In the US, the Internal Revenue Service takes the same approach—there should be either no product differences or reasonable adjustments can be made to ensure product comparability. One point that is quite clear is that the CUP is probably the most reliable method IF the especially high product comparability14 requirement is met. Any product difference may materially affect the price of the transaction and it is often not practicable to make reasonably accurate comparability adjustments for such differences. As a result, the CUP is most often used in sales of commodities traded on the open market. In sum, use of these Test Values in customs valuation and of the CUP in a transfer pricing inquiry is severely circumscribed.

Valuation Databases

One current trend that augurs ill for the international trade community is that many countries are making extensive use of “customs valuation databases,” ordinarily organized on a tariff classification basis. This means that there is a set value that is associated with or assigned to a given tariff provision. The customs authorities will refer to that fixed value in appraising the imported goods, whether or not there is a related party transaction at issue. Of course, the CVA is established on the basis of the PAPP, and third party pricing is presumptively valid—or it should be presumptively valid.

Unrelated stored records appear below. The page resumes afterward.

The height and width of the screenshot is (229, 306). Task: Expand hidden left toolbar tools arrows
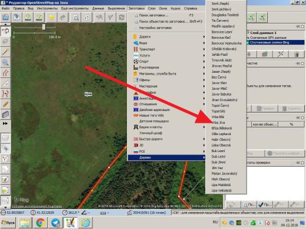pyautogui.click(x=5, y=123)
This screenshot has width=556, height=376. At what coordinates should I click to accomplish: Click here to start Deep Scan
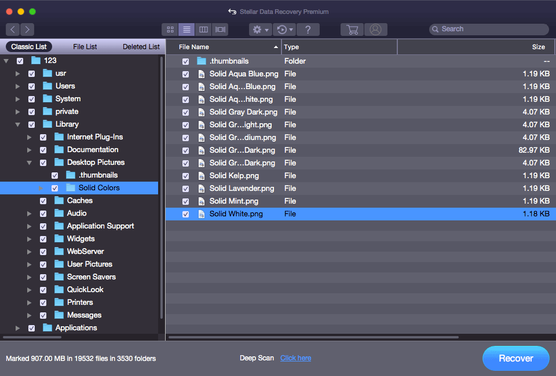[x=295, y=357]
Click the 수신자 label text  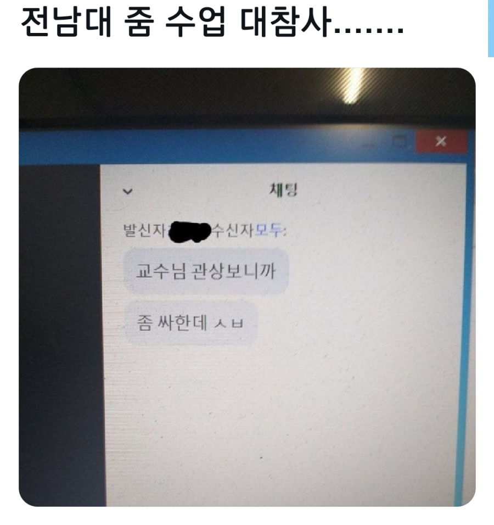233,230
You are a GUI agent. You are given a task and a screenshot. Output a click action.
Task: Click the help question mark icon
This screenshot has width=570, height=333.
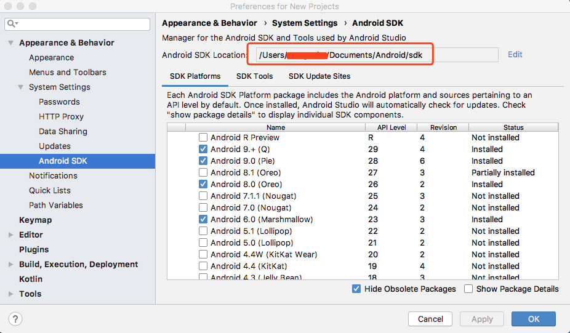[x=15, y=319]
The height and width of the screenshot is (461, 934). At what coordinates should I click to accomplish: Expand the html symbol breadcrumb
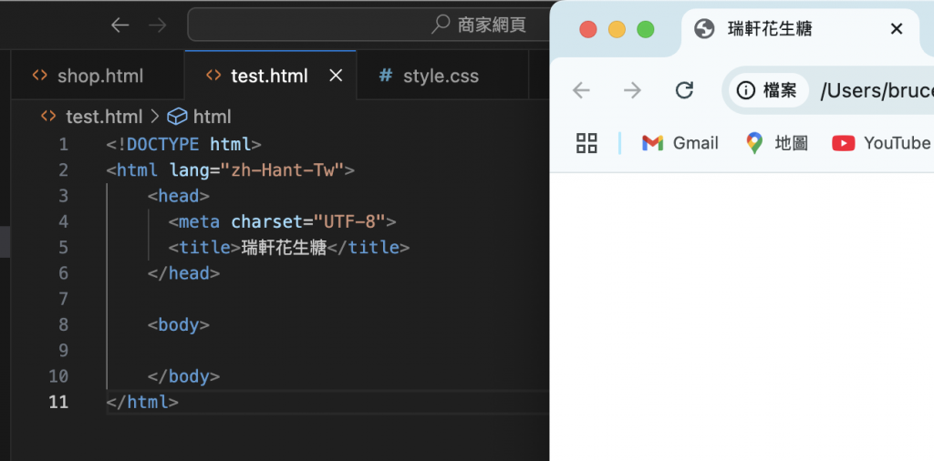click(x=201, y=117)
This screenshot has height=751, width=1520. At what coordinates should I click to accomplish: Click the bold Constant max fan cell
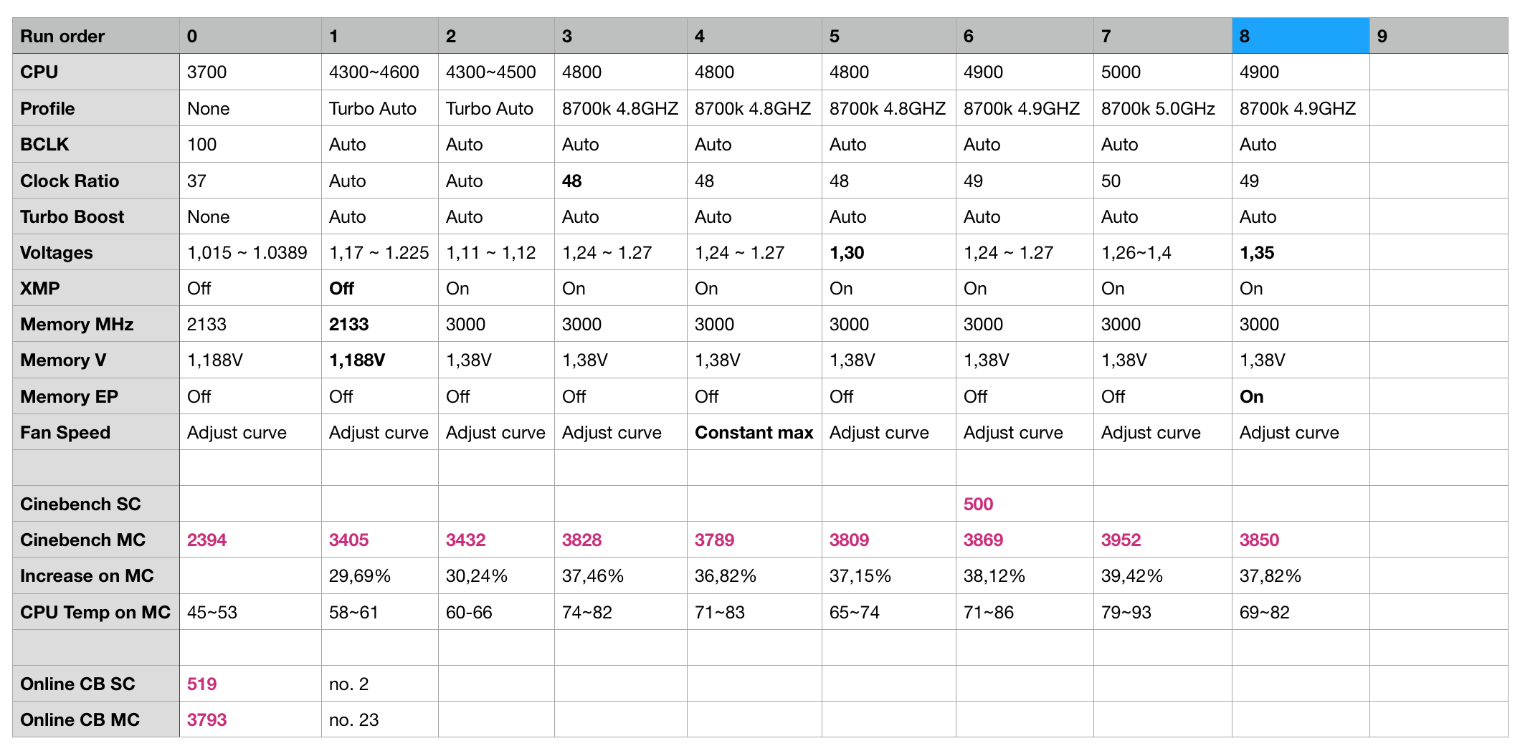pyautogui.click(x=754, y=432)
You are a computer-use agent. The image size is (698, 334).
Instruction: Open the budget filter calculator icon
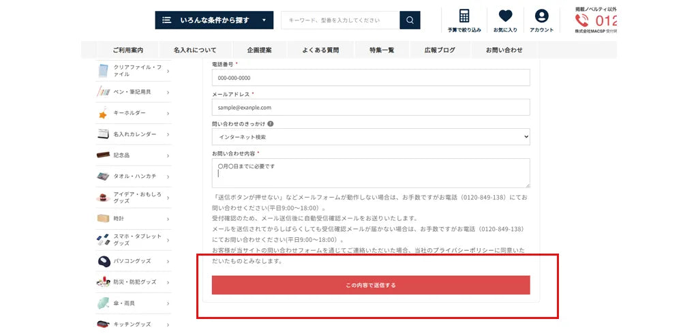[464, 16]
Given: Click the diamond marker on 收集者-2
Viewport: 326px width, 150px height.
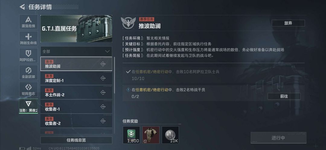Looking at the screenshot, I should 103,121.
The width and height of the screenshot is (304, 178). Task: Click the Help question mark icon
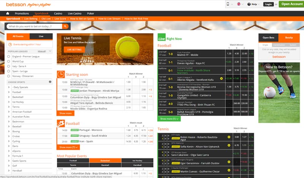pos(249,4)
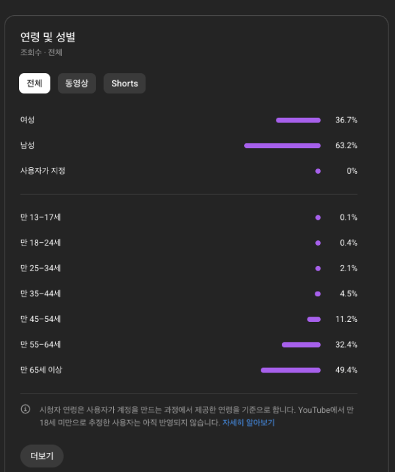Select the 전체 tab
Screen dimensions: 395x472
(x=34, y=84)
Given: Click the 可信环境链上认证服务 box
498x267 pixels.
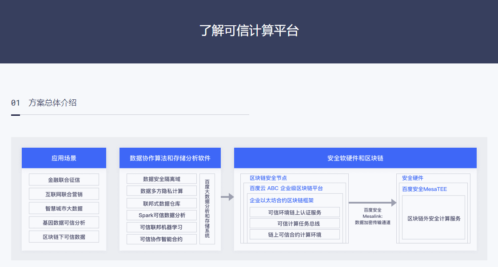Looking at the screenshot, I should click(295, 212).
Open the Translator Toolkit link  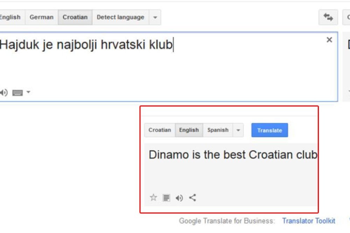coord(308,221)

While valuation databases are meant to be used only in a very narrow application as a risk indicator in examining imports for customs fraud,15 anecdotal evidence suggests that several dozen countries are using these databases in ways that violate the CVA. The databases are the source of “reference” or “indicative” prices which are actually prohibited substitute or minimum prices, and the importer usually has little or no opportunity to challenge the validity of these prices.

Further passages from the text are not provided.